Decision No. 15,628
Appeal of DARLENE EDWARDS, on behalf of her children LAUREN and GARRETT CHARDON, from action of the Board of Education of the Port Jefferson Union Free School District regarding residency.
Decision No. 15,628
(August 13, 2007)
Rabinowitz and Galina, attorneys for petitioner, Michael M. Rabinowitz, Esq., of counsel
Ingerman Smith, LLP, attorneys for respondent, Susan M. Gibson, Esq., of counsel
MILLS, Commissioner.--Petitioner challenges the determination of the Board of Education of the Port Jefferson Union Free School District (“respondent”) that her children, Lauren and Garrett, are not district residents. The appeal must be dismissed.
At the beginning of the 2006-2007 school year, Lauren and Garrett attended respondent’s schools based on an address on Roslyn Court, within respondent’s school district. In the fall of 2006, petitioner informed the district that her family had moved and provided a Port Jefferson post office address. On or about January 18, 2007, the district received an anonymous tip that petitioner and the children no longer lived at the Roslyn Court address. Thereafter, respondent’s assistant superintendent for business (“assistant superintendent”) initiated a residency investigation.
According to respondent, on or about January 19, 2007, Lauren told the school principal that her family was living at Old Field Road, East Setauket, an address located outside the district.
By letter dated January 22, 2007, the assistant superintendent advised petitioner that she had reason to believe that petitioner’s family resided outside the district and, as a result, her children would be excluded from the district’s schools.
On January 30, 2007, petitioner and her husband met with the assistant superintendent and indicated that petitioner and her children were residing in Port Jefferson with friends until she got her own apartment.
On February 2, 2007, petitioner informed the assistant superintendent that, in early March 2007, she would be moving into an apartment on Barnum Avenue, Port Jefferson within respondent’s school district.
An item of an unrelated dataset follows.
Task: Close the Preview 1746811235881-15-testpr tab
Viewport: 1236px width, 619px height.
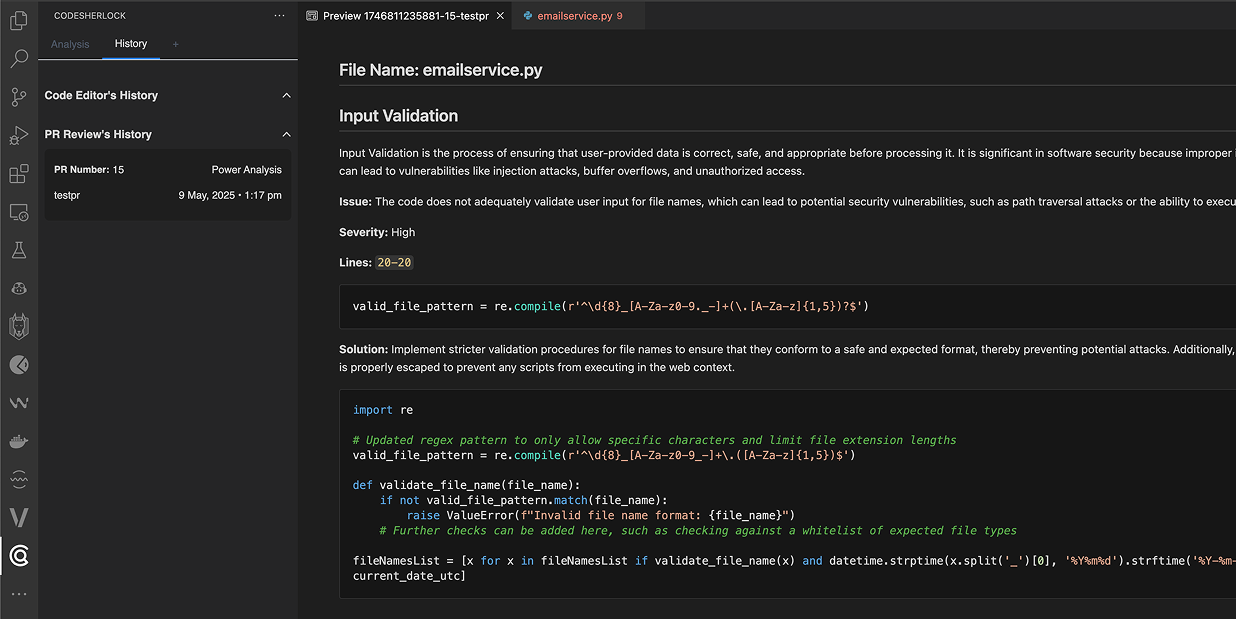Action: (500, 15)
On or about March 3, 2007, the assistant superintendent directed district employees to begin surveillance of the Barnum Avenue address.
By letter dated March 30, 2007, petitioner was told that she was not a district resident and that her children would not be permitted to attend the district’s schools. This appeal ensued. Petitioner’s request for interim relief was granted on April 13, 2007.
Petitioner alleges that she and her children reside within respondent’s district. She alleges that she spends nights at the Barnum Avenue address and that, on occasion, her children stay with their father at the Old Field Road address where she and her husband operate a business, and where she works during the day. Respondent maintains that petitioner does not reside within respondent’s district but resides at the Old Field Road address.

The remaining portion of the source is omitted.